From Big Pharma To Biotech: Rare Disease R&D Blossoms As French Biotech Pipelines Mature

Rare diseases are becoming increasingly important to French biotech firms, as the sector matures with the help of a government push to improve the ecosystem in the country.

Orphan drug research could help carve a new niche for a country known mainly for its development of ophthalmology drugs and vaccines, suggests a new report on the sector.

Each year, the industry association France Biotech produces its Panorama France HealthTech report (supported by Bpifrance, EY and Euronext), drawn from a dedicated survey and publications by companies in the sector. This year’s report looked at information was collected in late 2021 from 427 companies, 180 of which were biotech firms (the rest were Medtech, diagnostics and eHealth companies).

France has a strong tradition of academic science, which is reflected in the origin of many of its biotech firms. Around two-thirds of a panel of 180 French biotech companies surveyed are spin-offs from public research, the survey found. “Academic research needs more entrepreneurial spirits and skills to efficiently transfer research from labs to start-ups,” Antoine Tesnière, director of PariSanté Campus, told Scrip at the France Biotech conference on 7 July held at the Paris-based digital health cluster.

The Vice Presidents Of France Biotech

The French government has been working since 2017 to increase the country’s appeal to health industries having identified a decline (between 2005 and 2015, France's global share of medical product manufacturing halved), and last year, president Emmanuel Macron announced the 2030 Health Innovation Plan which is investing €7.5bn in support of the industry, particularly focused on biotherapies.

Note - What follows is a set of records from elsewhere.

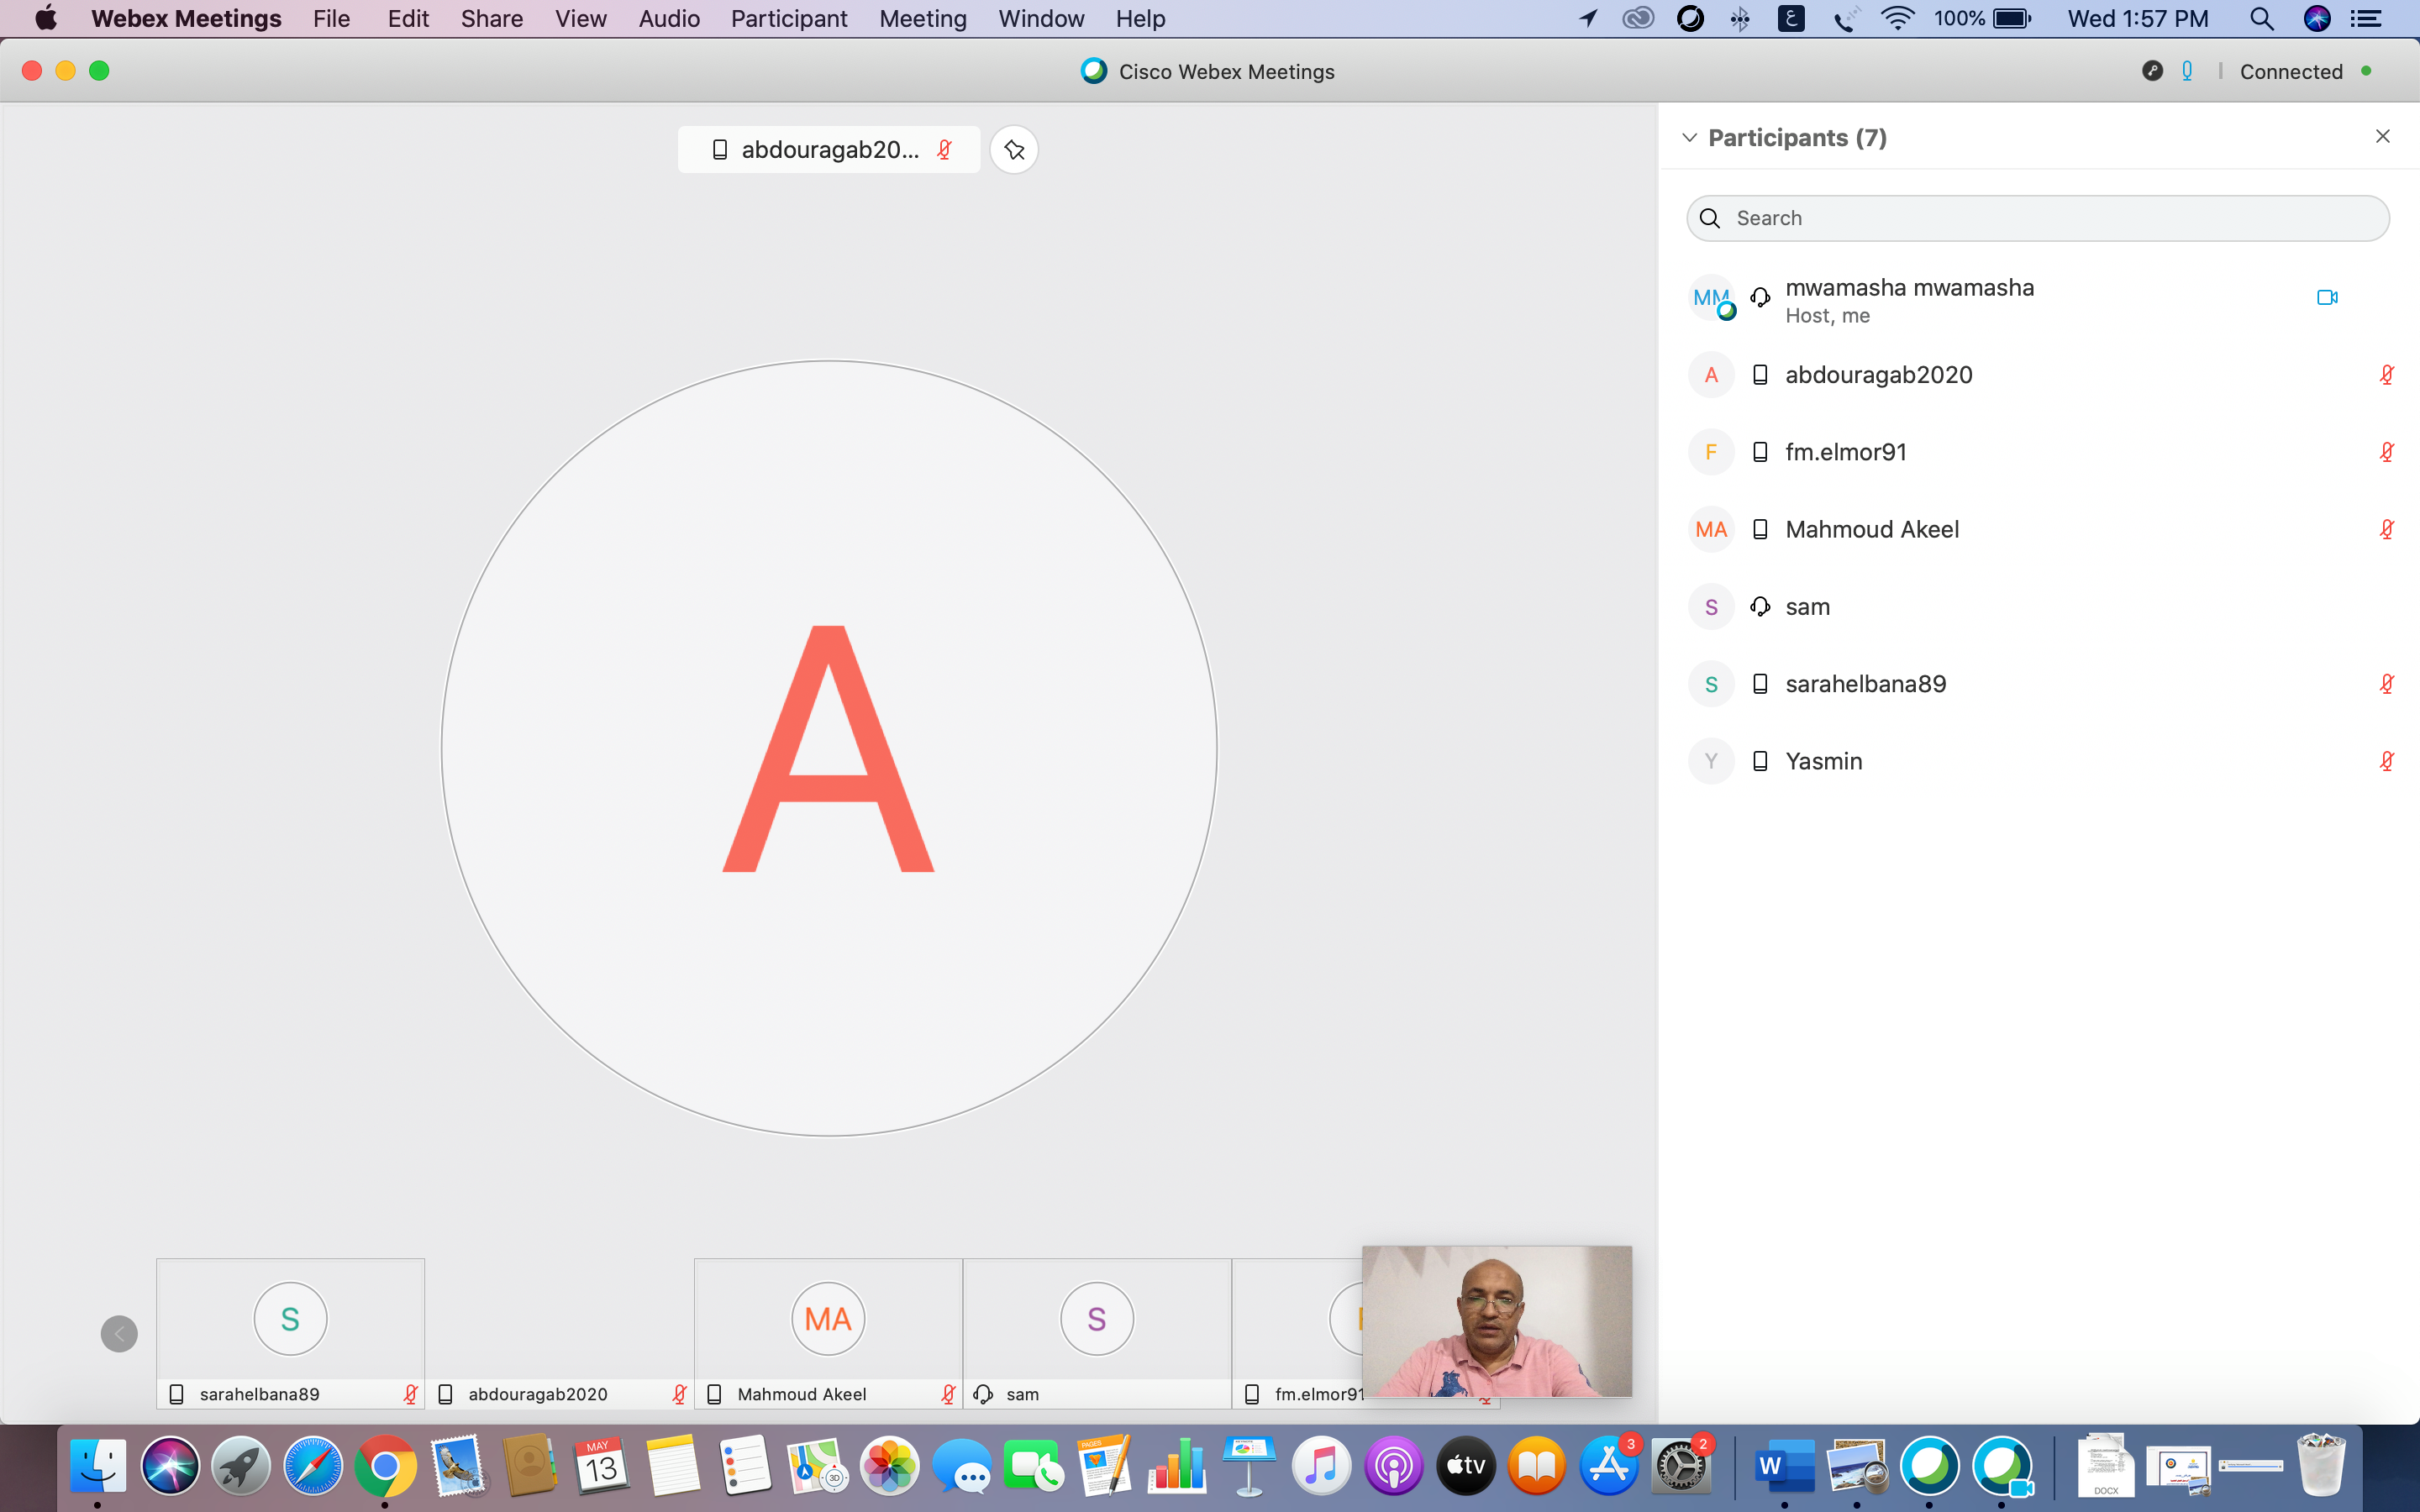Screen dimensions: 2420x1512
Task: Select Yasmin in the participants list
Action: [1824, 761]
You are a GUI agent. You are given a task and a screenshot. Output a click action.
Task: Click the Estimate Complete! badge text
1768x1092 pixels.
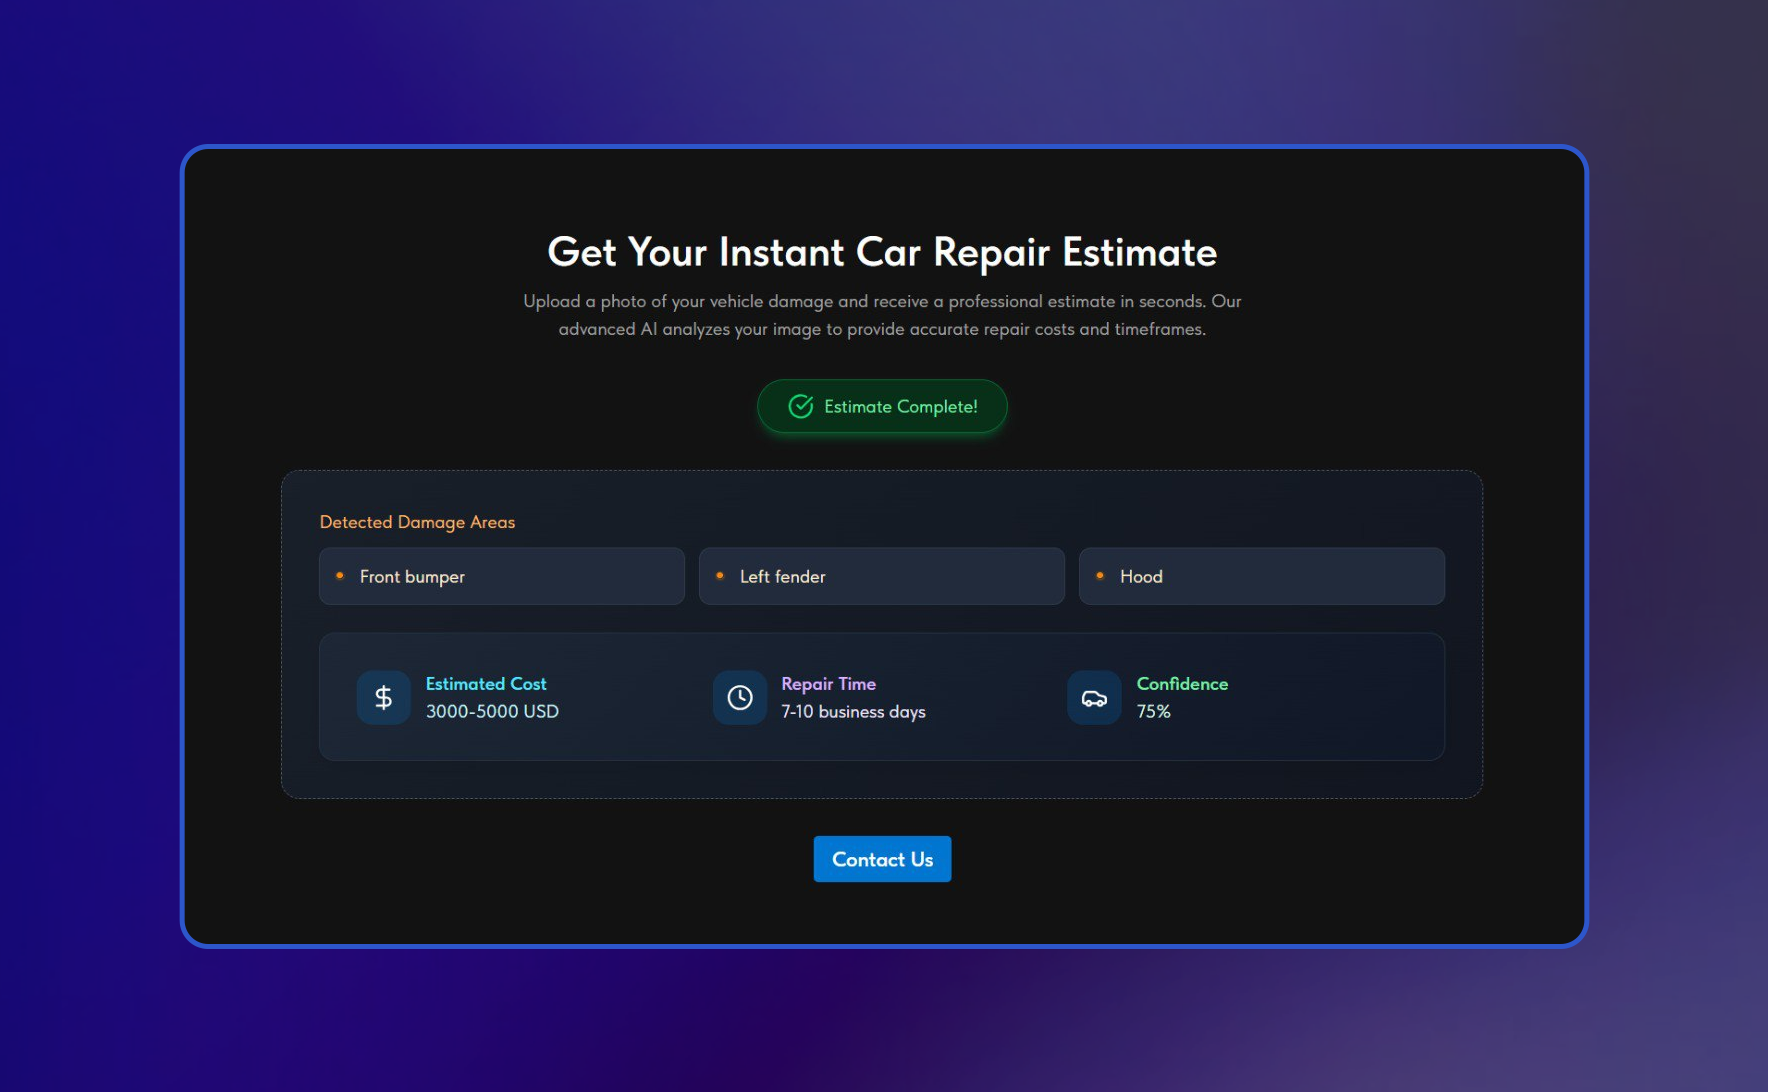pos(900,407)
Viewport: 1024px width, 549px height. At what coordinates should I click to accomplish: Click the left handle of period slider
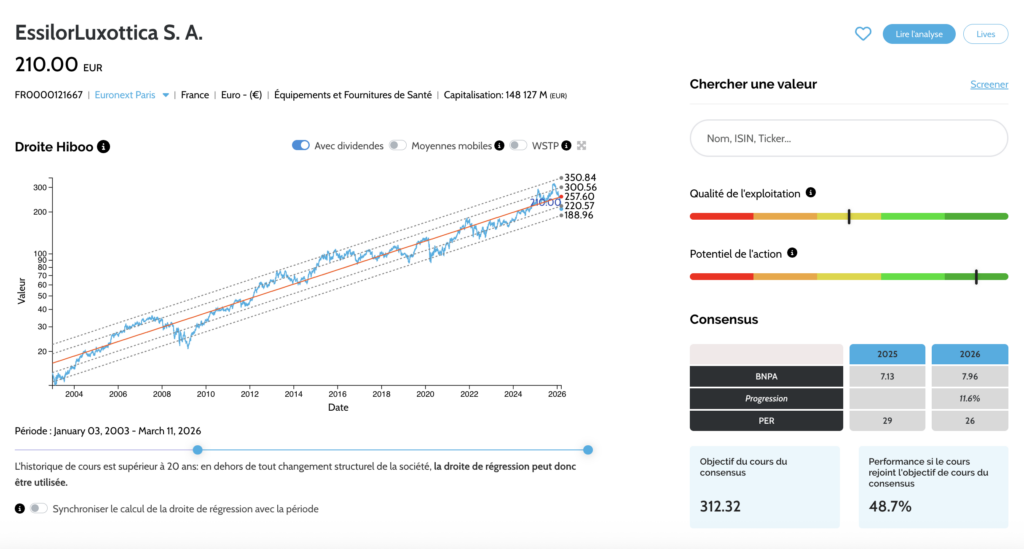[x=197, y=450]
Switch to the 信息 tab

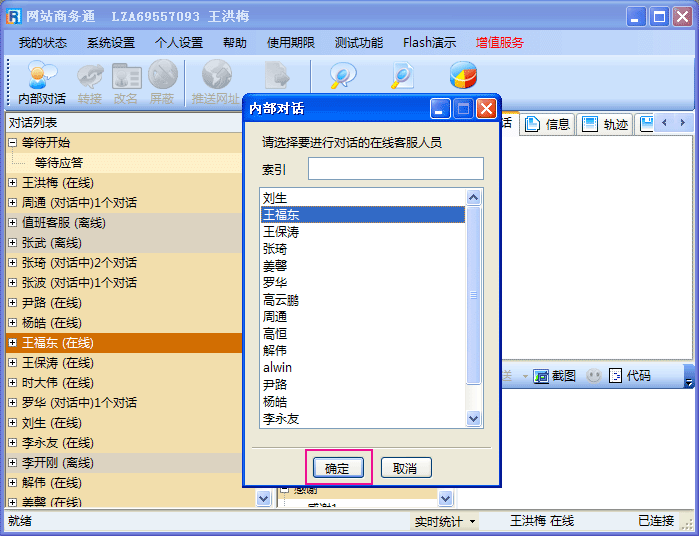548,124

The latest survey showed some cause for optimism. The 180 companies included are together developing 414 products at phases ranging from proof-of-concept to marketing, and their R&D pipelines are growing and maturing, the survey found.

53% of the development programs at either proof-of-concept of preclinical development and just 10% of products on the market as of last year, although the proportion of assets at earlier stages is dropping each year as programs mature (see chart below).

The survey showed that, in line with global industry trends, much of French R&D overall is focused on oncology (25%), infectious diseases (13%) and the central nervous system (11%), with a move away from French firms’ marketed products, most of which have traditionally fallen under the ophthalmology, nutrition, sensory organs, metabolic and immunology categories, and especially vaccines.

The French industry is now building up a strong reputation in orphan diseases with a quarter of firms surveyed developing at least one rare disease drug. 16% of French biotech companies' products are granted orphan drug status. Here, the sector is helped by the Necker–Enfants Malades Hospital, based in Paris, which is a major referral center for rare diseases with more than 20% of patients coming from other provinces in France or abroad.

While rare diseases are limited in terms of potential market size, Tesnière said research into these diseases could provide keys for understanding important mechanisms such as cancer physiology or the CNS system, and added that the strong presence of French firms in this area reflected their broader focus on addressing major unmet medical needs. The top three areas for rare disease R&D are the central nervous system (22%), genetic disorders (20%) and oncology (14%) (see chart below).

The way for rare diseases in France was first paved by the major Sanofi, which has been active in orphan diseases for more than 40 years. Sanofi now has seven rare disease programs in the clinic. Two of these programs – the enzyme replacement therapy Nexviazyme (avalglucosidase alfa) for infantile onset Pompe disease and the glucosylceramide synthase inhibitor venglustat for GM2 gangliosidosis – are in Phase III development. Sales of Sanofi’s rare disease franchise, which includes Pompe disease drug Myozyme (alglucosidase alfa) and Fabry disease drug Fabrazyme (agalsidase beta), rose by 1.9% to €804m ($810m) in the first quarter.

Overall, 22 clinical drug candidates developed by companies headquartered in France have been granted US Food and Drug Administration orphan drug designation, according to the Citeline database Pharmaprojects. Among these assets in Phase III development are ERYTECH Pharma S.A.’s Eryaspase (asparaginase) for acute lymphocytic leukaemia and MaaT Pharma SA’s microbiome modulator MaaT-103 for graft-versus-host disease.

Imminent Shift To Preventative Model

However, Tesnière said French firms must adapt to a broader shift in healthcare from a curative to a preventative model. More than half the products in development or on the market are aimed at improving life expectancy and eradicating disease, but the preventative approach is gaining traction with 12% of surveyed firms developing innovations with this aim.

Sectors beyond biotech will play a crucial role in pushing disease prevention, by developing digital tools to monitor physiology, food intake and physical activity remotely, Tesnière explained. However, market access remains a key hurdle for medtech and digital health companies owing to France’s notoriously challenging and slow regulatory process.